FIGURE 4. Dichroic beamsplitter measured at 45°.

Multiband systems push the performance envelope even further, and require a comb-like performance that separates multiple excitation bands from multiple emission bands. These types of filters provide the ability to study cells in real time. This is especially critical in the field of cancer research for real-time analysis of stem cell growth. Figure 5 shows a polychroic (multiple wavelength) beamsplitter.

FIGURE 5. Two examples of multiband polychroic beamsplitters used at 45° (a) vs. theoretical outcome (b).

Coating stress

A coating can alter the way in which an optic reflects and transmits light and, in some cases, it can change the form of the optic itself. Thin film layers produce interference effects, which can be used to manipulate the transmission or reflection properties of light within an optical system, allowing one to essentially choose which wavelengths they want to use. The film itself can be quite thin (<5 μm) or very thick (>30 μm), depending on the desired spectral response. Deposition of a coating normally produces stress within the thin film that can change in the flatness of the optical substrate-generally, the thicker the coating, the more stress. The type of stress—tensile or compressive—depends on the type of coating process used as well as details of the coating conditions. Typically, the effect of stress-induced curvature is to add a roughly spherical component (that is, a hill or bowl shape) to the shape of the substrate.

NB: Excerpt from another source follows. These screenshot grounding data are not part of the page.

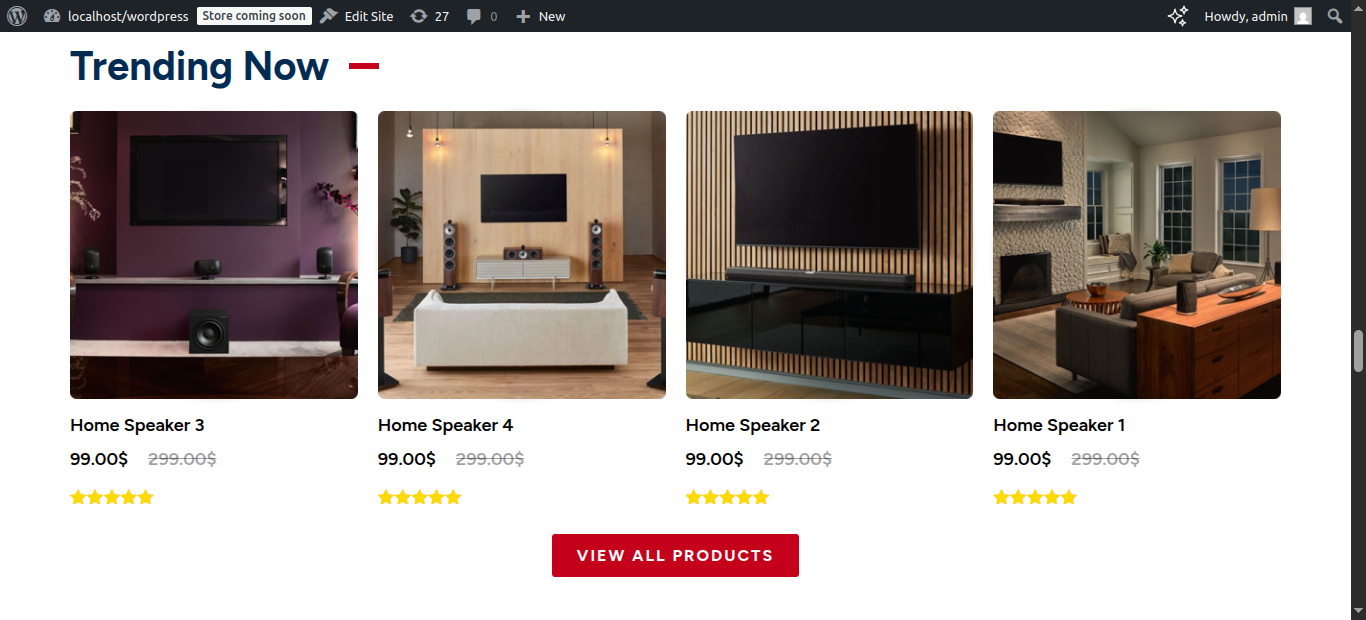Click the page vertical scrollbar thumb

coord(1358,350)
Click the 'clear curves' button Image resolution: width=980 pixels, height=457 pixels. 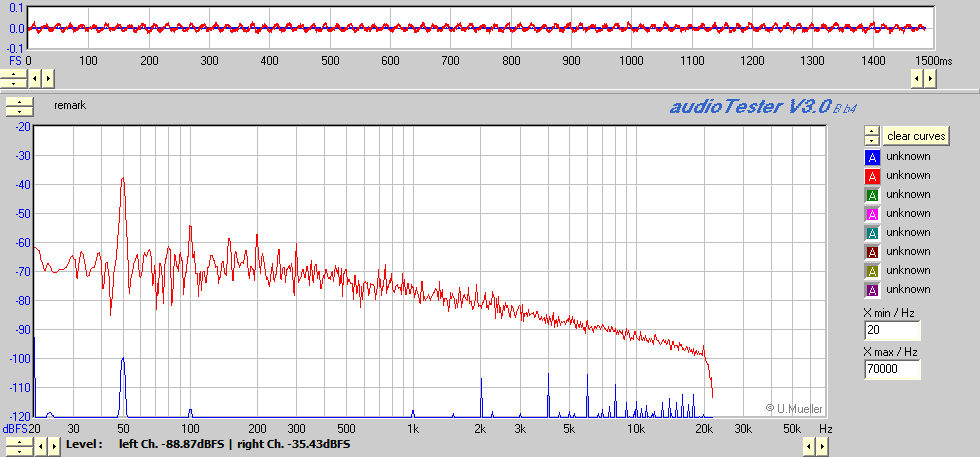click(x=915, y=136)
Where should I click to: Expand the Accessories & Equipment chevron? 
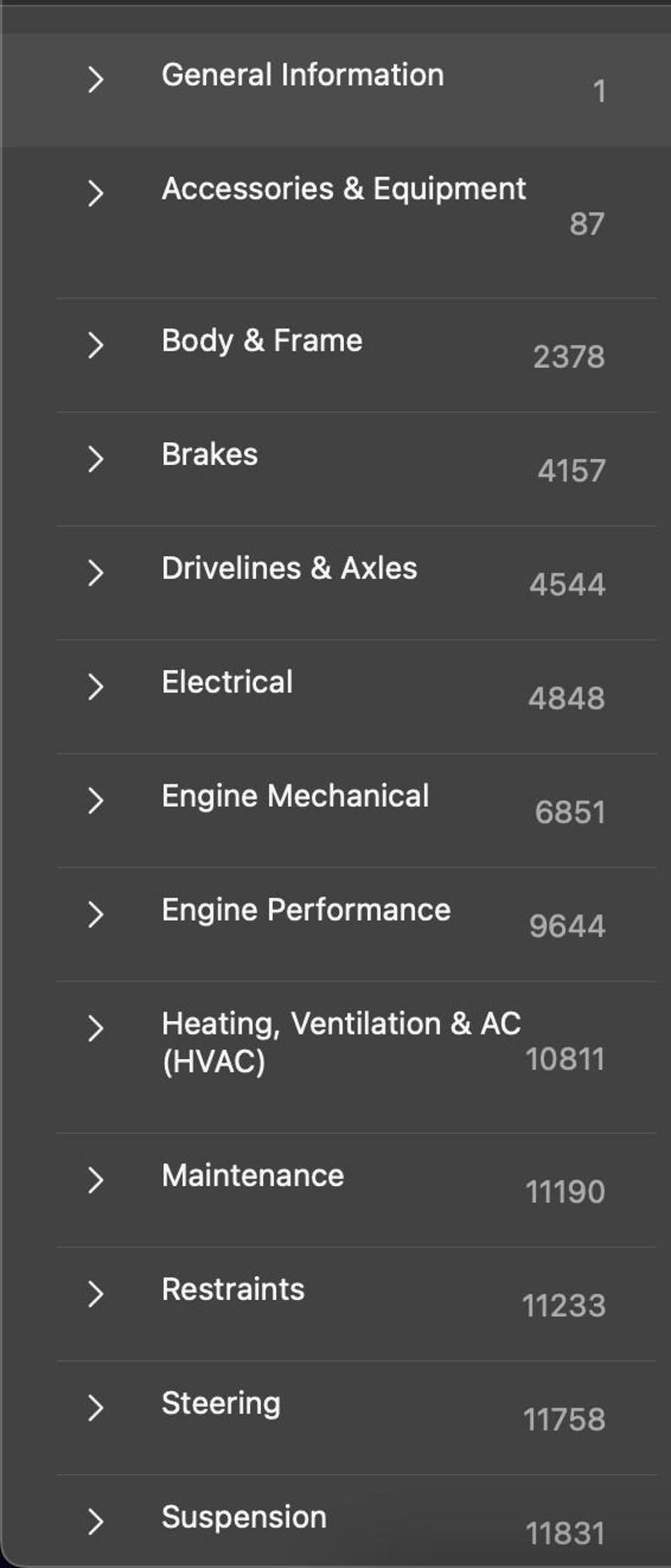95,194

The effect of this curvature on an optical beam or image is to some degree like that of a lens and thus may introduce unwanted distortion into the optical system. For example, if an array of wells containing fluorescent DNA molecules is being imaged onto a CCD detector, then the position of each element of that array needs to be accurately known on the detector. This requires precise control of the curvature of each optical component in the system. This curvature can be measured using an optical interferometer (see Fig. 6).

FIGURE 6. The stress inherent in application of an optical coating can cause curvature of the substrate. (a) shows the measured phase obtained using an interferometer, while (b) is the measured optical path difference as compared to a reference flat.

A number of techniques can be used to offset stress-induced curvature. The simplest fix may simply be to increase the thickness of the substrate. The use of additional techniques adds cost; sometimes tolerating a repeatable stress, preferably low in level, is crucial to keep yields high and costs low.

The optical distortion introduced by the curvature of a coated element affects light transmitted and reflected by the element. In addition, any variation in thickness, parallelism, or index of refraction across the part will result in distortion. Most life science customers are concerned with distorted light transmitted through the element, called transmitted wavefront error (TWE), although it's not uncommon to specify reflected error, or flatness, for certain applications. Either can be measured using an interferometer (see Fig. 7). Traditionally only of interest when characterizing substrates, recent advances in instrumentation design have driven the levels of performance such that measureable amounts of TWE and flatness related to the coating itself need to be carefully managed.

FIGURE 7. TWE, or change in optical path length in transmission. (a) is the measured phase using an interferometer, while (b) shows the variation in optical path length through the part.

Cost and selection

Many factors directly affect the cost of a filter, particularly in volume production. While most requirements are often common and straightforward, sometimes unanticipated costs and corresponding price impacts are incurred by using specifications that are intuitively not linked to a higher price. The table indicates relative sensitivity of some common filter attributes and their impact on pricing.

In any case, it is helpful to understand the fundamentals so that you can select filters that will enable the best outcomes for your experiments, troubleshoot your current setup, and/or work with a provider to develop custom components. For all of these situations, there is plenty of expertise available to support your needs—just ask!